= Beginning of Section =

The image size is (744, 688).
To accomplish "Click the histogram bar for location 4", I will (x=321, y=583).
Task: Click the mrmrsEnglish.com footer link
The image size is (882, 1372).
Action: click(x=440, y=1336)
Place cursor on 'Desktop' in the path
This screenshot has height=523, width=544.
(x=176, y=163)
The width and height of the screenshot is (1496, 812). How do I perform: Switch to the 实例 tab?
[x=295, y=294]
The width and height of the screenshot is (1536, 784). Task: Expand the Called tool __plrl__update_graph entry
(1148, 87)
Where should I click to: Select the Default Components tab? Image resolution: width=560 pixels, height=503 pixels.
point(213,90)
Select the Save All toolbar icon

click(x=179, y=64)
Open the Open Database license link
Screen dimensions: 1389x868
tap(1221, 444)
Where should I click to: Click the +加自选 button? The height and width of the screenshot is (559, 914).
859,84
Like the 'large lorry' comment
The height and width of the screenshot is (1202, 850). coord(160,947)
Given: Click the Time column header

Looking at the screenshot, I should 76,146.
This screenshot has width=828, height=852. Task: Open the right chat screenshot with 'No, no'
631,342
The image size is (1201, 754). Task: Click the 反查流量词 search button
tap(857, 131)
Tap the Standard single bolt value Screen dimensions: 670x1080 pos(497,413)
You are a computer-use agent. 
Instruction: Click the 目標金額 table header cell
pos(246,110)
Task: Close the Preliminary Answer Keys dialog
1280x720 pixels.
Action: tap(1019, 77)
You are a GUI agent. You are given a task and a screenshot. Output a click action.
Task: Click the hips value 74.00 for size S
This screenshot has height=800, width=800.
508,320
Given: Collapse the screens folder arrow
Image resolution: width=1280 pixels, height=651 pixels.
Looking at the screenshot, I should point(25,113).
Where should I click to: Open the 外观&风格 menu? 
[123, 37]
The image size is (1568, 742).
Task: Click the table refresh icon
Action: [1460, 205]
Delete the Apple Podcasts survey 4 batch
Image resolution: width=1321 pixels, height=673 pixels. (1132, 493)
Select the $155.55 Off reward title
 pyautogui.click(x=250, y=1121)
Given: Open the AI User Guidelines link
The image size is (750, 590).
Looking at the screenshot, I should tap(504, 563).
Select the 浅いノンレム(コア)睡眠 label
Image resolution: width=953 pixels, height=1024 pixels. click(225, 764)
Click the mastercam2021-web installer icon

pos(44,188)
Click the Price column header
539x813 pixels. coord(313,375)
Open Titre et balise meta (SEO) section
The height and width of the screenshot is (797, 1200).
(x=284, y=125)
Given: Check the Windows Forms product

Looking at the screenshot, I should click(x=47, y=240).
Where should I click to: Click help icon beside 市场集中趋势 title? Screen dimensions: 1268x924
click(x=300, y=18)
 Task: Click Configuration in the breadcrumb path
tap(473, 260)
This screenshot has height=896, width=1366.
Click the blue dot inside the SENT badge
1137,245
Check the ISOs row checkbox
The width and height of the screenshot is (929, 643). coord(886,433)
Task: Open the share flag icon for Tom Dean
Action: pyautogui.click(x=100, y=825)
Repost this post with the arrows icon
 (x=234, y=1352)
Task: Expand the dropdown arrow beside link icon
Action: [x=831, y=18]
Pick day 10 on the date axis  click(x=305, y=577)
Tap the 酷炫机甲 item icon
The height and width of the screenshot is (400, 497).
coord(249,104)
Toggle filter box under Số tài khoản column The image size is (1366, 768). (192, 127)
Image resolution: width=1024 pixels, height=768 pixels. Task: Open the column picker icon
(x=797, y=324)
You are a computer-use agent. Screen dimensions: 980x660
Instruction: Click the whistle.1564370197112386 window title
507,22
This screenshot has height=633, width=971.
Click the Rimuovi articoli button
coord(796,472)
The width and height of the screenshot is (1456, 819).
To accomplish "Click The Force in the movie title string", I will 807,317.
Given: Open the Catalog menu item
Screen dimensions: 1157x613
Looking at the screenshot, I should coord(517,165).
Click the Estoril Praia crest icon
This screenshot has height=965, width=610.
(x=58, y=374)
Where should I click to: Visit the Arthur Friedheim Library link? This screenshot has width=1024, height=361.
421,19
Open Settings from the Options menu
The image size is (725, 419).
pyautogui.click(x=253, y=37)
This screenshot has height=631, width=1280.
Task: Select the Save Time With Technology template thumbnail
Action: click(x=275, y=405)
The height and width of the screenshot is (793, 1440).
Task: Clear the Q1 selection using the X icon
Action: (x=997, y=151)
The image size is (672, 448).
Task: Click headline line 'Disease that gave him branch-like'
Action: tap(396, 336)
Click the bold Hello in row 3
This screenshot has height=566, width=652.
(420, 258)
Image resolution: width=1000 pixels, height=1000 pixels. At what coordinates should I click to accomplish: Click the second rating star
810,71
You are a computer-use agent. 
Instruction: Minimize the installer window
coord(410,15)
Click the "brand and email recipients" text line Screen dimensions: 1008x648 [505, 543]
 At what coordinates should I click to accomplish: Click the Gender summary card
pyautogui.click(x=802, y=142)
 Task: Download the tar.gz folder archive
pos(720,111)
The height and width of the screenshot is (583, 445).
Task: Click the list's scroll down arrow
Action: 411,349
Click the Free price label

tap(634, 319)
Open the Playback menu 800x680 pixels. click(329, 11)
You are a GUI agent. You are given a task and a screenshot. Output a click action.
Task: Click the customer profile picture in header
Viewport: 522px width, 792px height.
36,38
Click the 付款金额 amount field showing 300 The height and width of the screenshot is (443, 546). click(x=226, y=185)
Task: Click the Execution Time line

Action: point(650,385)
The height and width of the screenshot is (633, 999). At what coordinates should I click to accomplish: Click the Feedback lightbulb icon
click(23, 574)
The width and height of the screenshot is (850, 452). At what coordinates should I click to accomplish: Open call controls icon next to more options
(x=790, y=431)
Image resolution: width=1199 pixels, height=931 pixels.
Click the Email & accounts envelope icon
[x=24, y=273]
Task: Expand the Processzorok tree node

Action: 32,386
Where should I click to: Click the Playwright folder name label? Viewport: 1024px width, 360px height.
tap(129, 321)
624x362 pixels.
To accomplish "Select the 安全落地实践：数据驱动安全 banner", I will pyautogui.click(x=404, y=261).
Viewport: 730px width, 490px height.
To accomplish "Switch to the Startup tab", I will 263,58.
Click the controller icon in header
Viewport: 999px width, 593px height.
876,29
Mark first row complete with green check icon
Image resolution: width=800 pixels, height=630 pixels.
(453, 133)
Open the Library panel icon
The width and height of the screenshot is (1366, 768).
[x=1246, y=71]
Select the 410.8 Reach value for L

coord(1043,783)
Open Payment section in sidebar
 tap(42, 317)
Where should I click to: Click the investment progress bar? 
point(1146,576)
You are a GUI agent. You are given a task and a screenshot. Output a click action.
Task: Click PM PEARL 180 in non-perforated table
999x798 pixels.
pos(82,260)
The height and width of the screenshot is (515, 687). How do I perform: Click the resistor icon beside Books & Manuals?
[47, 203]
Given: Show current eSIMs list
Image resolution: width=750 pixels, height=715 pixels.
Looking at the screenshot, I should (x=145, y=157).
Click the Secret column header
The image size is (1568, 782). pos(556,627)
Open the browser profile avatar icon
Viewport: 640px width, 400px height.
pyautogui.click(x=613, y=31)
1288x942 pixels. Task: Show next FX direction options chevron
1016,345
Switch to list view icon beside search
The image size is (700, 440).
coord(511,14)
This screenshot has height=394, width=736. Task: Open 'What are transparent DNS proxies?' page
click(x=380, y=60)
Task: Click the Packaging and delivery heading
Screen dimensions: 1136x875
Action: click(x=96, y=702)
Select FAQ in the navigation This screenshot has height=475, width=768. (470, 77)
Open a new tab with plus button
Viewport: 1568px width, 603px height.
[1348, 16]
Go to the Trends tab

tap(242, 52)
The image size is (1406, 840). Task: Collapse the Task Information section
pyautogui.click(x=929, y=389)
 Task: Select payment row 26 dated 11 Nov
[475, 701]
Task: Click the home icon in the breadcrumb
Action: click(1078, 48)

= End of Section =

## ABOUT THIS EXERCISE
Wherever the string "item" appears in the listing above, show the whole line.

## EXERCISE OUTPUT
Tap the 酷炫机甲 item icon
Given: Open the Catalog menu item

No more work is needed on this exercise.